Specifically nostalgia for the time I worked in the records library at the hospital. As my readers will know from previous blogs working in the records library was my favourite job ever and whenever I think of that period I get hit by a sense of longing so hard that it actually physically hurts.

The period between Sept 2010 – Nov 2011 was one of the happiest I’ve ever been but also one of the most anxious I’ve ever been too. So why do I look upon that time with such rose-tinted glasses? When I’m typing letters for patients and I see any dates of birth between those times it’s like I’ve been punched in the stomach, it also reminds me of how long ago it actually was. If I have cause to go downstairs to where the library used to be (it’s now offices) it makes me so sad. Even when the library was still there and I could sneak down when I returned to working at the hospital in 2015 it wasn’t the same, I wanted to be back there permanently. The reason/s I left were that my hours had been cut to 3 days a week and I was nagged to “get a proper permanent job with better prospects”. I followed that advice and we all know how that ended!

I think the reason that I look upon that time with such fondness was because life was so much simpler back then, especially when I started there; I was out of my awful job (it was a genuine shock to the system not to be screamed at every day and blamed for problems that were far beyond my control), I was still in a happy relationship with my fiancée (more of that later), my family and friends were all happy and healthy, I had gigs and other events to look forward to and I realised for the first time that it was possible to enjoy my work! Into the start on 2011 it was still all good, Helen and I had been to America and she was encouraging me in doing my own thing and exploring my other interests.

It started to go a little sour when my anxiety started around the spring of 2011. My grandad was unwell as was Helen, I began to realise that my relationship wasn’t what I wanted anymore. Grandad passed away in the March and I split with my fiancée  at the end of the April (in fact my freedomversary is this week!) after he got more and more jealous of the time I was spending with Helen. I think it was these that triggered my anxiety and it built and built after that, I had thought that my depressive symptoms had disappeared as I’d felt so well for the previous 6 months (obviously I now know that the nature of my illness is that it’ll never be ‘kicked’ but will go through good and bad patches).

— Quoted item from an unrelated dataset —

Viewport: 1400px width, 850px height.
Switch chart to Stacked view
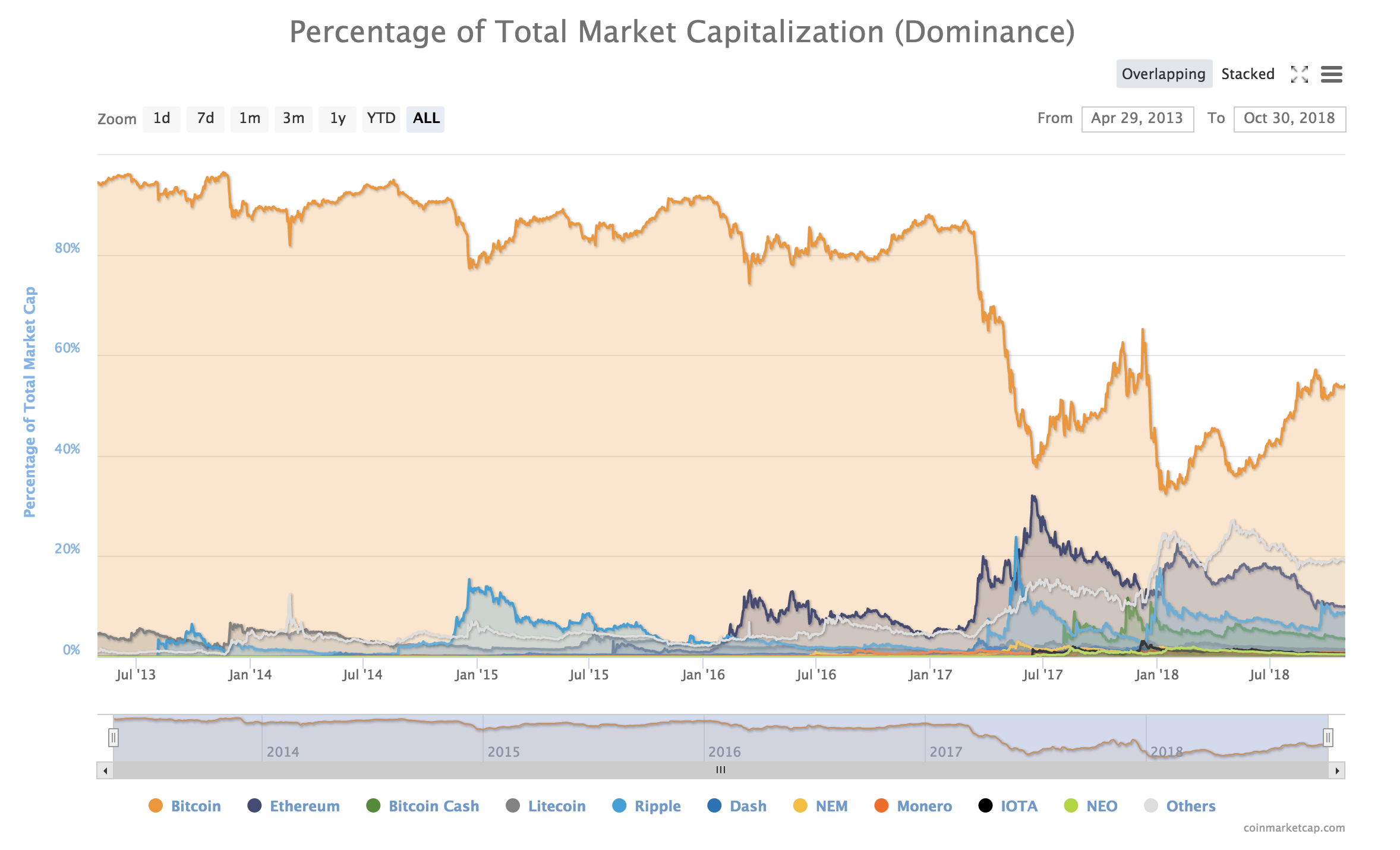click(x=1247, y=74)

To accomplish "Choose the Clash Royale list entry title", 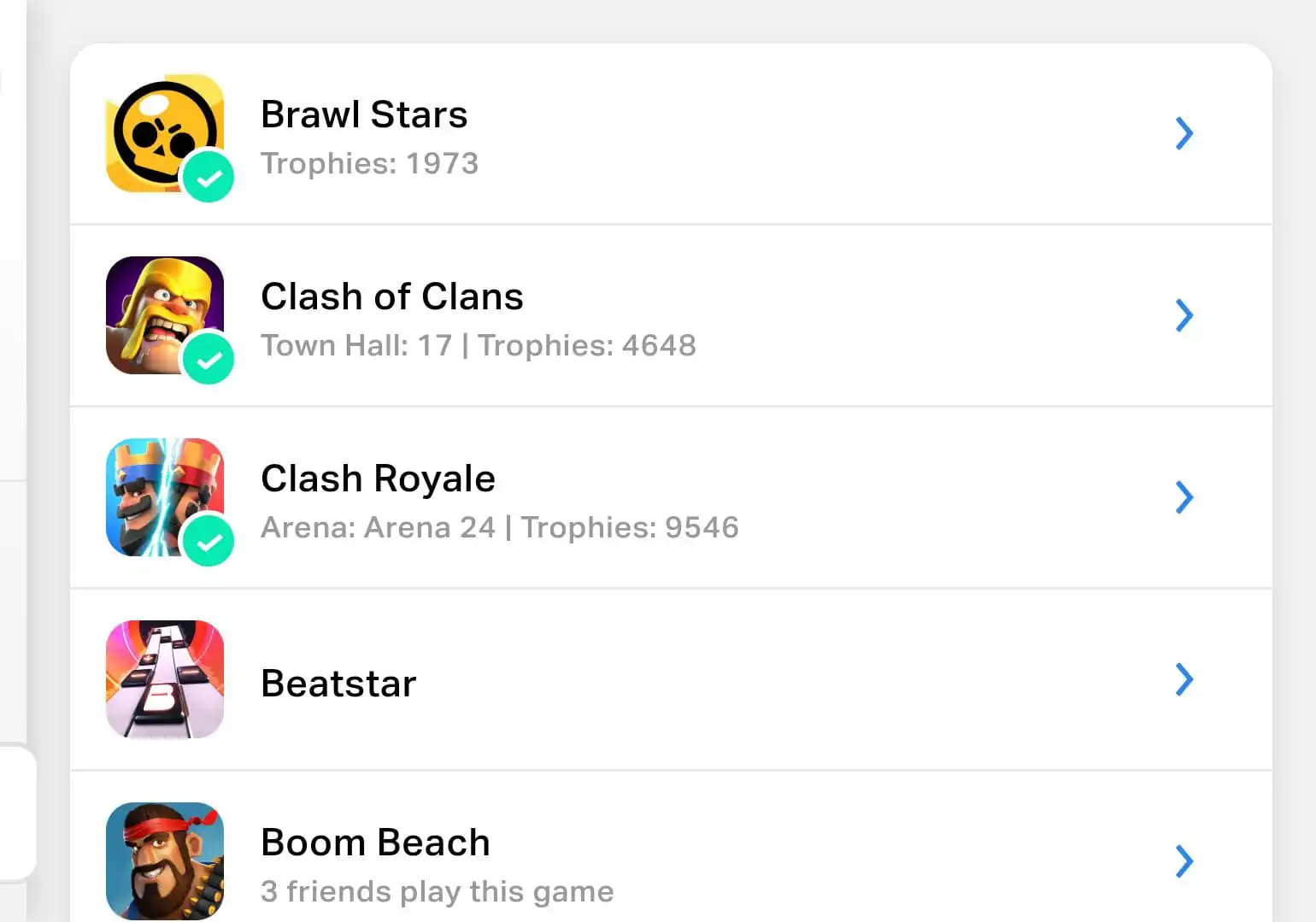I will coord(378,479).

I had a delightful run in with a Twitter troll at the end of 2011 sending my daily abuse; I later deduced that a girl called Kate who I had named as one of the reasons I’d left my job was behind it (kisses to you if you still feel the need to Twitter stalk me!).

It sounds like that time should have been hell on earth but it really wasn’t, the good times far outweighed the bad. As I mentioned before Helen and I had been to America to see Mars, which is still my favourite holiday of all time, we still have so many ‘jokes’ from that time and learnt that giving me cappuccino sends me into a deep sleep in hotel lobbies ….. I’d also lost so much weight purely from being on my feet collecting/pulling/delivery notes and actually looked good in my band t-shirts! I lost roughly 30 kilos in that time (you’ll have to translate that into old money!) and most importantly I could still consume vast amounts of Twirl Bites because of how active I was! A lot of the happiness centred on the simple fact that I was getting out and doing stuff! I hadn’t realised how little get up and go my fiancée had, Helen was up for days out to London or Brighton, going for a walk and of course the two other ‘tour’ holidays we had to Rome and Lille. They gave me the travel bug that I’d never had before and the desire to go to explore new places (case in point my recent voyage to Birmingham!). Plus she actually showed genuine interest in the rabbits … unfortunately this meant that they adopted her as their ‘human’ and ignored me completely (Esme still keeps this up today!).  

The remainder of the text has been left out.